Ma lei si definirebbe più di sinistra, postcomunista, marxista o cosa?
«Comunista senza post. Un ideale infinito che risale a prima di Platone. Perfino Alcide De Gasperi al Teatro Brancaccio di Roma nel 1944 definì il comunismo come vero cattolicismo raggiungibile solo con una forte moralità. Così pure Amintore Fanfani nel programma economico della Dc del 1947 scrisse che la prova del fatto che il cristianesimo non fosse ancora morto stava nell’avversione diffusa verso il capitalismo».
Nella sua visione il Pd dovrebbe ritrovare le radici di sinistra, ma non è legittimo volerlo invece più liberale?
«Liberale sarebbe già un complimento, mentre ora vedo l’indistinto.
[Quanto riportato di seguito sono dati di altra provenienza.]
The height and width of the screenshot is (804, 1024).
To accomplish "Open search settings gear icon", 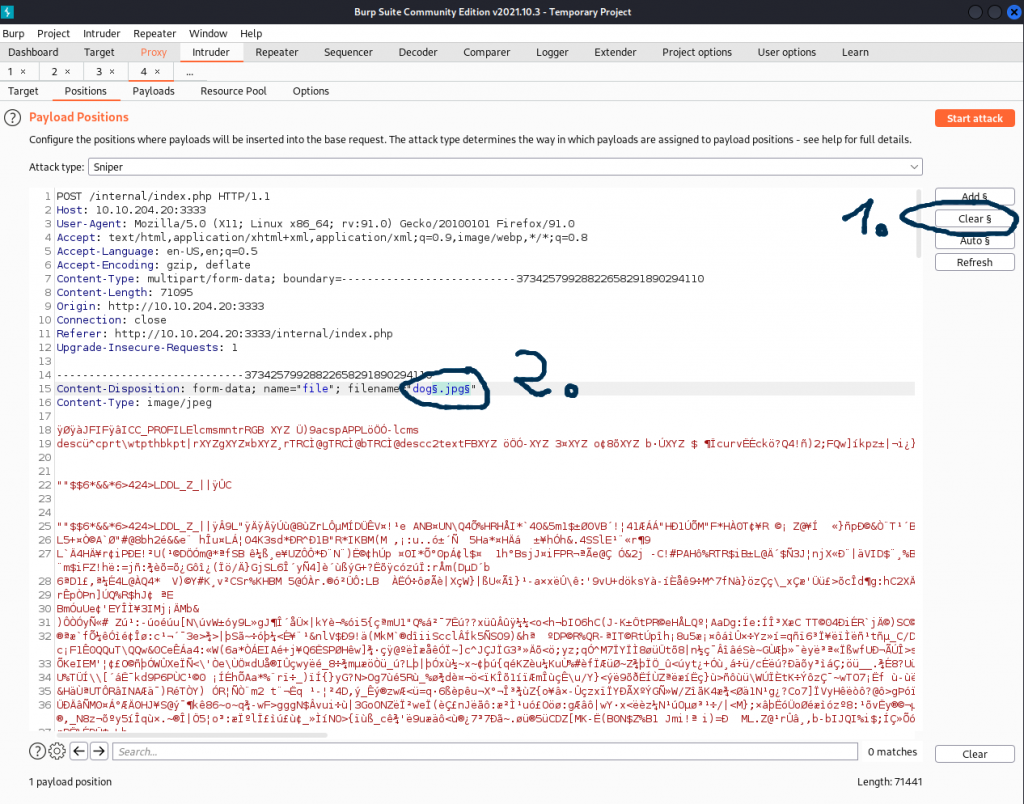I will tap(57, 751).
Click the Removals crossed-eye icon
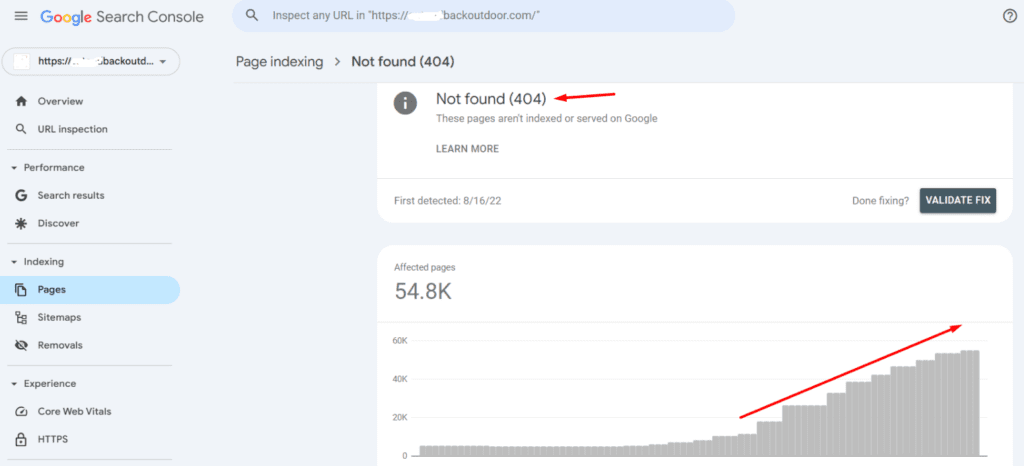The height and width of the screenshot is (466, 1024). 21,345
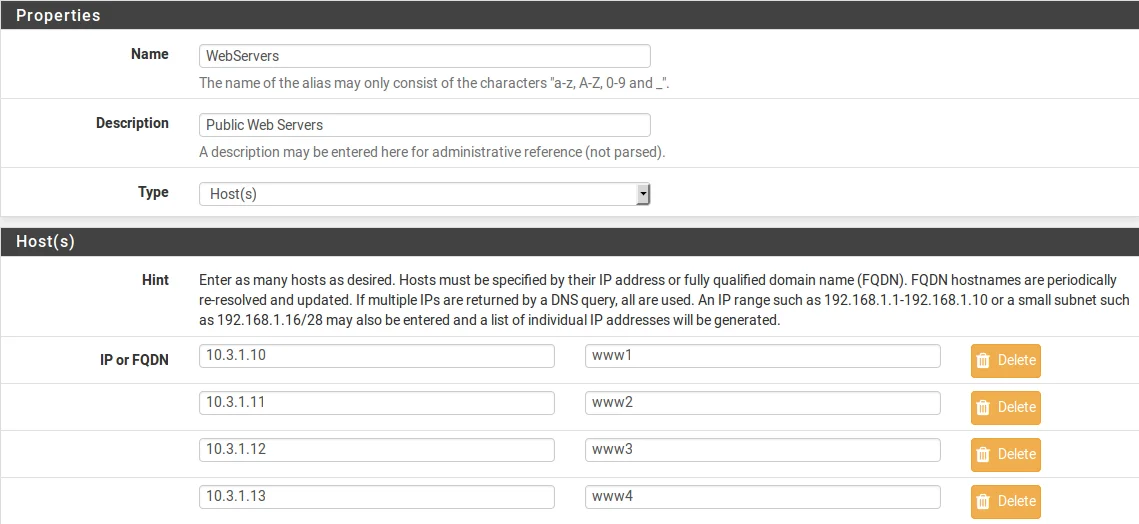This screenshot has height=524, width=1139.
Task: Click the arrow of the Type select box
Action: [x=642, y=194]

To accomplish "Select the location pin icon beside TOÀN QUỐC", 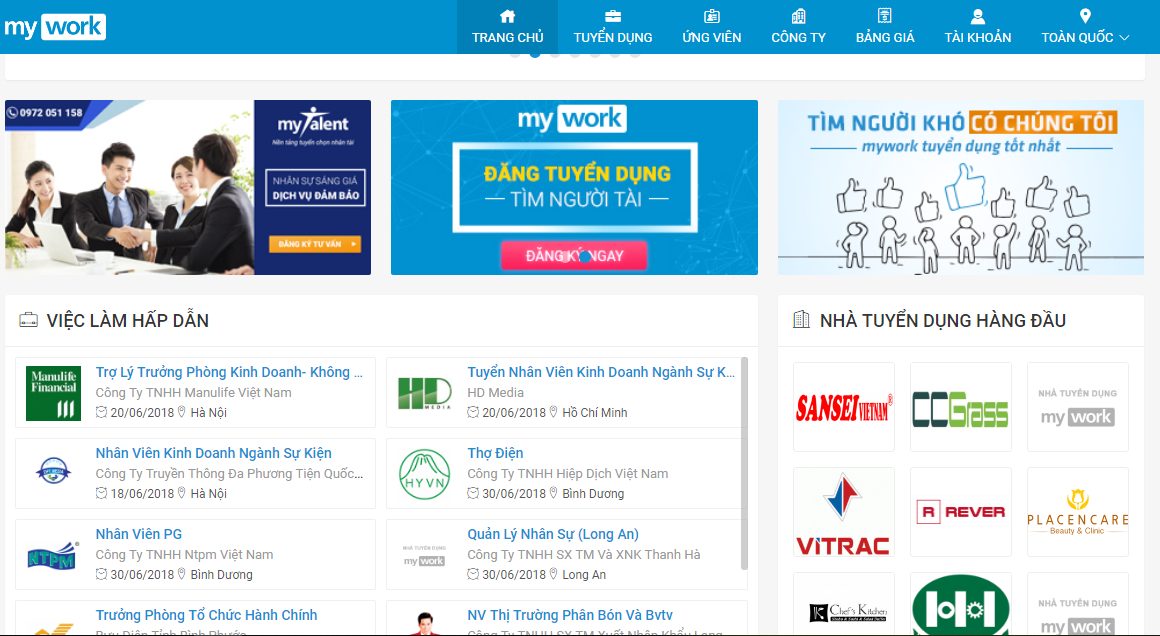I will [x=1083, y=15].
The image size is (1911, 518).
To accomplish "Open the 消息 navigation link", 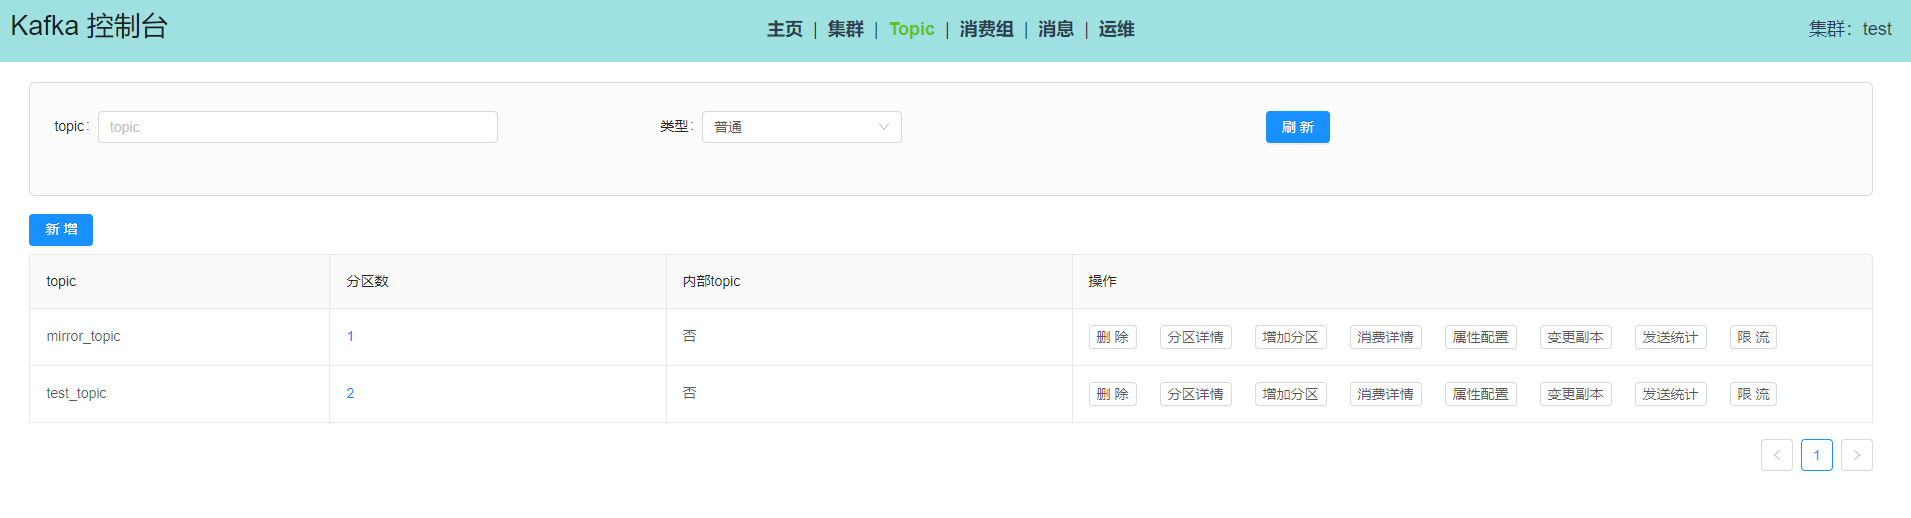I will [1055, 29].
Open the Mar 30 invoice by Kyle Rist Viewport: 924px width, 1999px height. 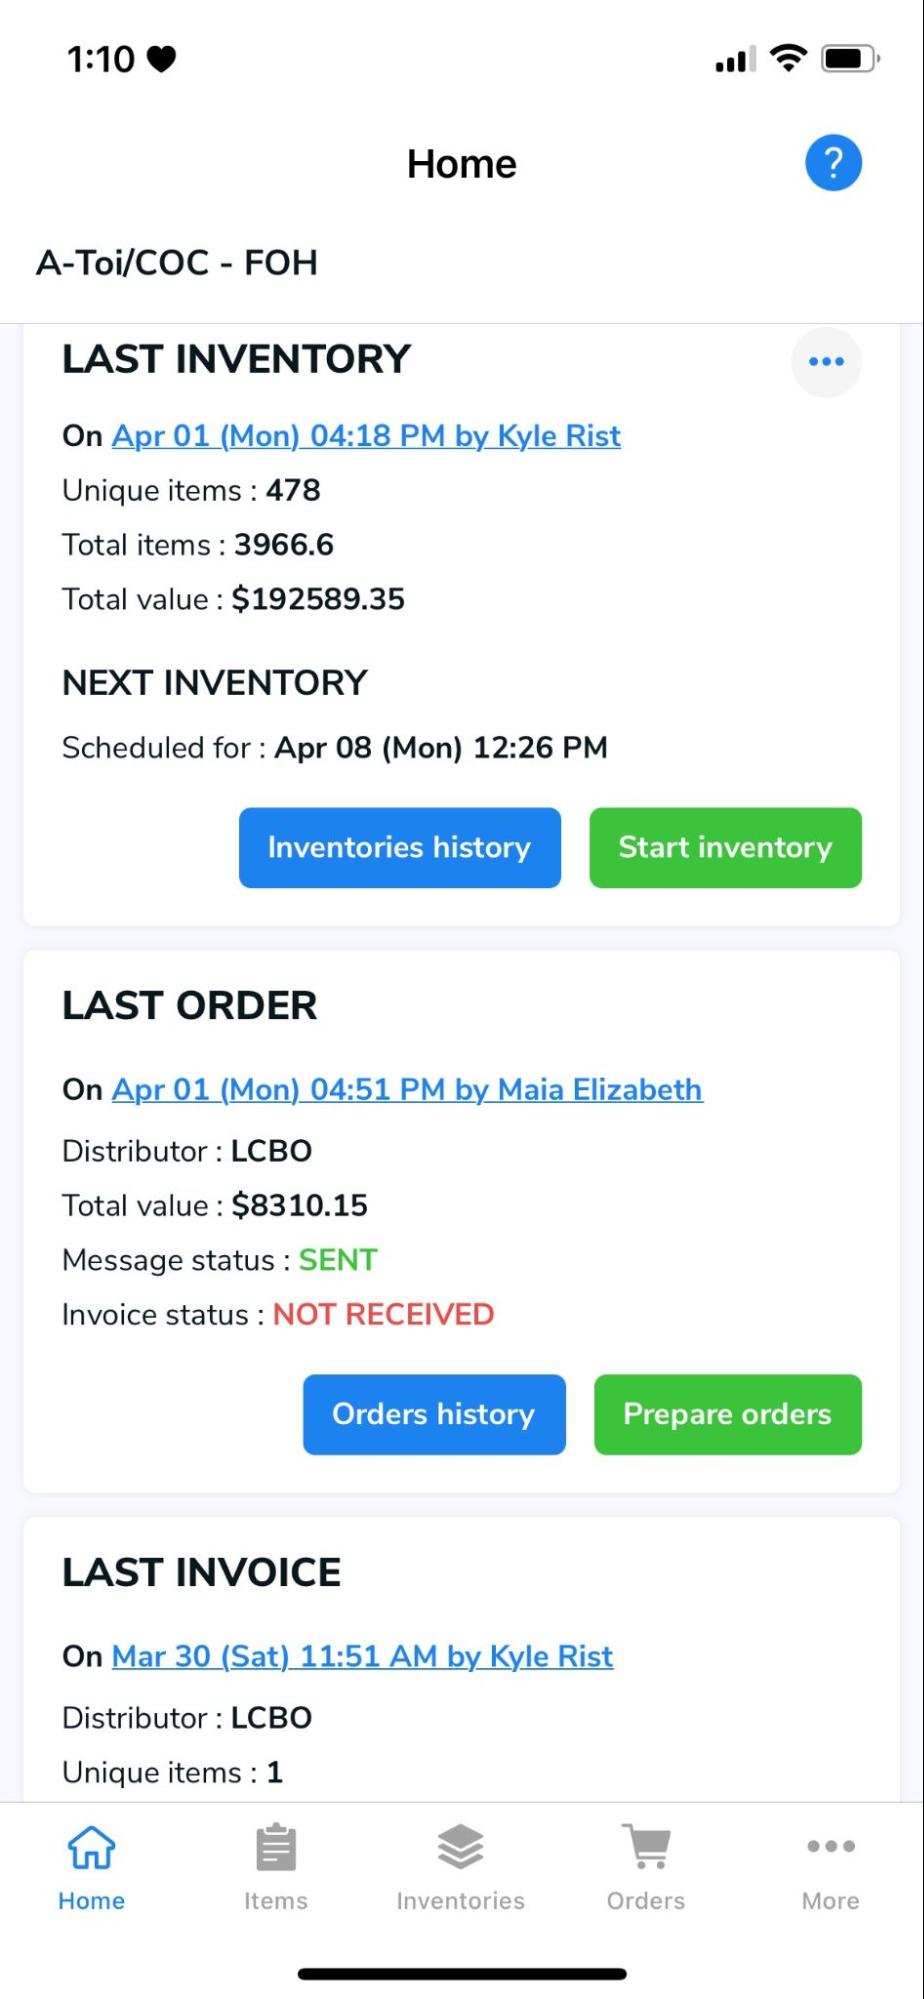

Il Pd ha rinunciato alla sinistra per un centro senza scopo e questo ha lasciato spazio ad occupazioni primitive come quella del M5S».
Conte è primitivo?
«Riempie un vuoto. Quando gli hanno chiesto il suo riferimento culturale, non sapendo cosa dire, ha risposto: il pensiero sociale della Chiesa. Solo che a declamare oggi il Rerum novarum di Leone XIII si verrebbe scambiati per brigatisti».
Anche il Papa viene considerato di sinistra. È così?
«Certamente viene da un mondo che ha sperimentato l’egemonia statunitense e questo determina dei comportamenti, per esempio sull’Ucraina. Poi su tanti aspetti mi sembra più tradizionale».
E Meloni di che destra è?
«Intanto è una miracolata da venti mesi di governo Draghi e dalla legge elettorale Rosatellum. Neanche gli dei di Omero facevano regali così sontuosi. Poi la trovo coerente rispetto alla posizione di Giorgio Almirante pro Nato del 1949 e al cattolicesimo conservatore per cui Mussolini fece il concordato».
Nessun pericolo fascista?
«Quello serve solo a Enrico Letta per sentirsi all’opposizione. La politica estera la fa la Nato e la politica economica la Bce. La destra si sfogherà sui migranti, ma lo faceva pure Marco Minniti del Pd. Il fascismo, come diceva Concetto Marchesi, non è mai morto, ha solo varcato l’Atlantico. O come Bertolt Brecht ha scritto nel suo diario: un fascismo americano sarebbe democratico».
Quale classico suggerirebbe di leggere alla premier?
«Il De rerum natura di Lucrezio, che nel terzo libro parla della ferocia della lotta politica e nel quinto dà uno sguardo alla storia umana così grande che chiunque lo legga non può che ridimensionare la propria funzione e i propri obiettivi. Una lettura salutare».